The phone hasn't stopped ringing, starting with my cousin Sharon at daybreak. I reached for the phone aware that I did not feel the stab of fear I have felt every morning for the past several weeks at the first call of the day. The worst has already happened. My cousin said she just wanted to hear my voice, that I was the closest she could come to hearing my mother's voice. We talked about my mom, about how I keep wanting to call her and ask her advice as we make the arrangements.
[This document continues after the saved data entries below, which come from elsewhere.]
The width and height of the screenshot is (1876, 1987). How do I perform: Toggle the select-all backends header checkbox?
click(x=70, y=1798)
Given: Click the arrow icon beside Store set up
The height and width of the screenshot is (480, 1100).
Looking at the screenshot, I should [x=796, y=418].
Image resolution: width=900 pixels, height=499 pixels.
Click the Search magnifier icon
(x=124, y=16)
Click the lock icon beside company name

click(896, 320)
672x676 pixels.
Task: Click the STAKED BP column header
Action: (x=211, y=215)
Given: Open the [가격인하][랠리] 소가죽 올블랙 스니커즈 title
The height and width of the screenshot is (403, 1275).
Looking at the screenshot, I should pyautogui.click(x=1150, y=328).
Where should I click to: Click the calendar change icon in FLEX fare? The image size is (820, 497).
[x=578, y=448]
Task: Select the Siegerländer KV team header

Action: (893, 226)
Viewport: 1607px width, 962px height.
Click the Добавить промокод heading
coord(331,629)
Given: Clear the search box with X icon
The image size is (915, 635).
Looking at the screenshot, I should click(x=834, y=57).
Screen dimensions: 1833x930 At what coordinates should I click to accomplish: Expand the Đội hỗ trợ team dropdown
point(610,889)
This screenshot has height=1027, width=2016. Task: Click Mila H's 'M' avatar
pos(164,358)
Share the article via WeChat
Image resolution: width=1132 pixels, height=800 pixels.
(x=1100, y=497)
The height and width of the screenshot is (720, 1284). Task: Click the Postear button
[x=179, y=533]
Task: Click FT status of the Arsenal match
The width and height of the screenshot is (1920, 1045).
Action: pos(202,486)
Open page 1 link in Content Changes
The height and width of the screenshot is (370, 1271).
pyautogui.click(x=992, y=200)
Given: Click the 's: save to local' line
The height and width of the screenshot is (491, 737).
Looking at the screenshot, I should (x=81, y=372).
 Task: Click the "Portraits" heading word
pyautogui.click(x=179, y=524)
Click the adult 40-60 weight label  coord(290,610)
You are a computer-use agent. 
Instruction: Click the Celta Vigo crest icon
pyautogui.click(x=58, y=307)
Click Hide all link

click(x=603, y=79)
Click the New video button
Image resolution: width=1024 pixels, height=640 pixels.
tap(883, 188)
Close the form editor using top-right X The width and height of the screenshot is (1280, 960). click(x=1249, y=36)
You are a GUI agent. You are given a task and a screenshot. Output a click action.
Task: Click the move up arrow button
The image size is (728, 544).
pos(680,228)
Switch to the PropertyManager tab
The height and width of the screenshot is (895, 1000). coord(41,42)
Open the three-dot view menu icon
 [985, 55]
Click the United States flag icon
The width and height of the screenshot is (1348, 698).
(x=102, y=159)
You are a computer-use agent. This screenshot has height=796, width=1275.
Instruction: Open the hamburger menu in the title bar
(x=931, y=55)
His lodge buddies were at the house drinking with him last night. I called and tried to discuss dates for the service but it was clear he had hit a wall. "When you come on Sunday we'll work all that out," he said. As hard as my day was, his was harder. He had to go to the funeral home to make preliminary arrangements. Here in NewYork, my husband came home early from work to be with me. We spent the day quietly, making and fielding phone calls and emails and text messages from loved ones. My friends offered to come and sit with me, especially my Jewish friends whose ritual is to sit Shiva for seven days and receive guests and condolences. I loved them for wanting to come, but I felt a kind of social inertia. I think I just wanted to just be with my family last night, listening for my mom's whisper in the silence.
But here I am.
Here she is not.
1. Mommy and Daddy on Christmas Day 1994
2. Grandma Camp in St. Lucia
3. I will never again be as unconditionally loved as this.
4. Mom and Aunt Grace in my cousin's pool
5. Mom with her sister Grace, my brother and her three oldest grandkids
6. Mommy and me a few years ago
7. One of the last pictures of a very great lady
Thank you to my dear friends here for your comments and emails and loving support. I am moved that my mother is in your hearts, too. You are most certainly in mine.